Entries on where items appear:
•••

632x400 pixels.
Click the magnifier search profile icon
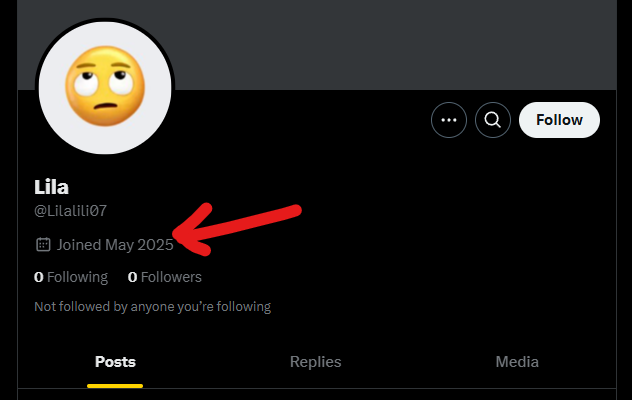pos(492,120)
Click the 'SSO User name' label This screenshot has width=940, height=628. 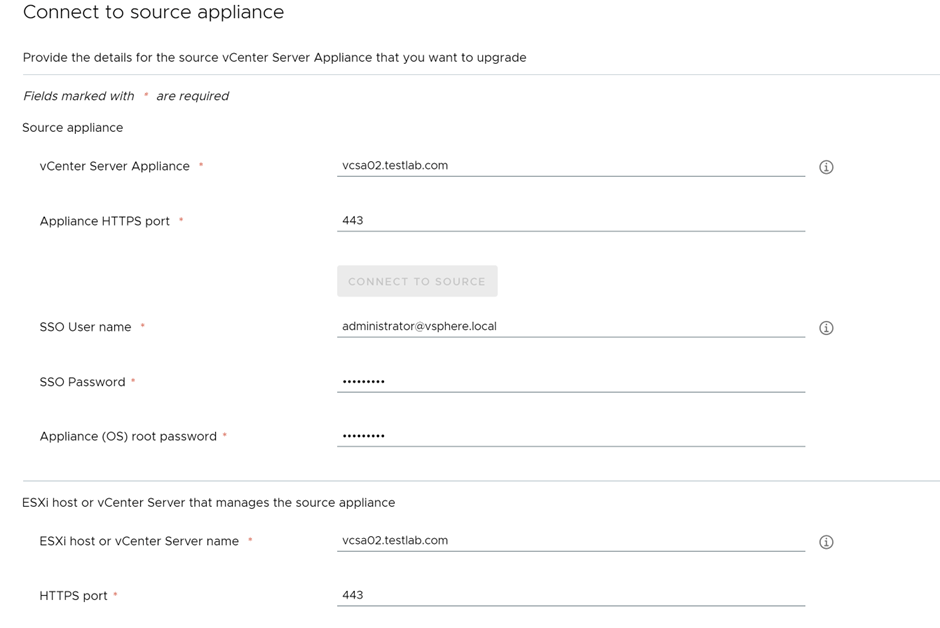pos(85,327)
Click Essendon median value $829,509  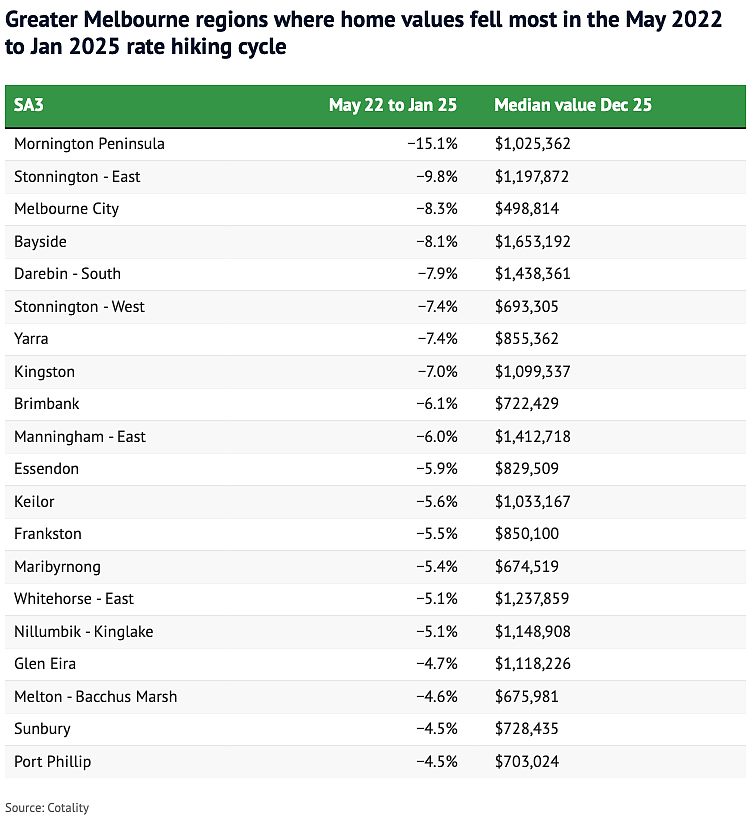pyautogui.click(x=527, y=469)
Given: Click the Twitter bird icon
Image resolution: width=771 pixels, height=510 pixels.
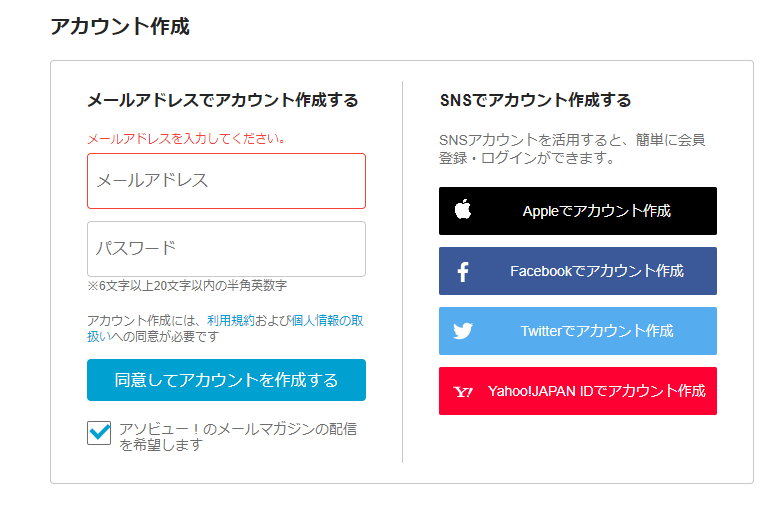Looking at the screenshot, I should click(463, 331).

•••

▶ _OBJECTIVE_
Starting with the line containing "Given: Click the Twitter bird icon" and going through the end of the records, rewrite those lines with "Image resolution" replaced by "Screen size" and everything else unchanged. Leave the pictures out of your answer.

▶ _COMPLETED EXERCISE_
Given: Click the Twitter bird icon
Screen size: width=771 pixels, height=510 pixels.
Looking at the screenshot, I should click(463, 331).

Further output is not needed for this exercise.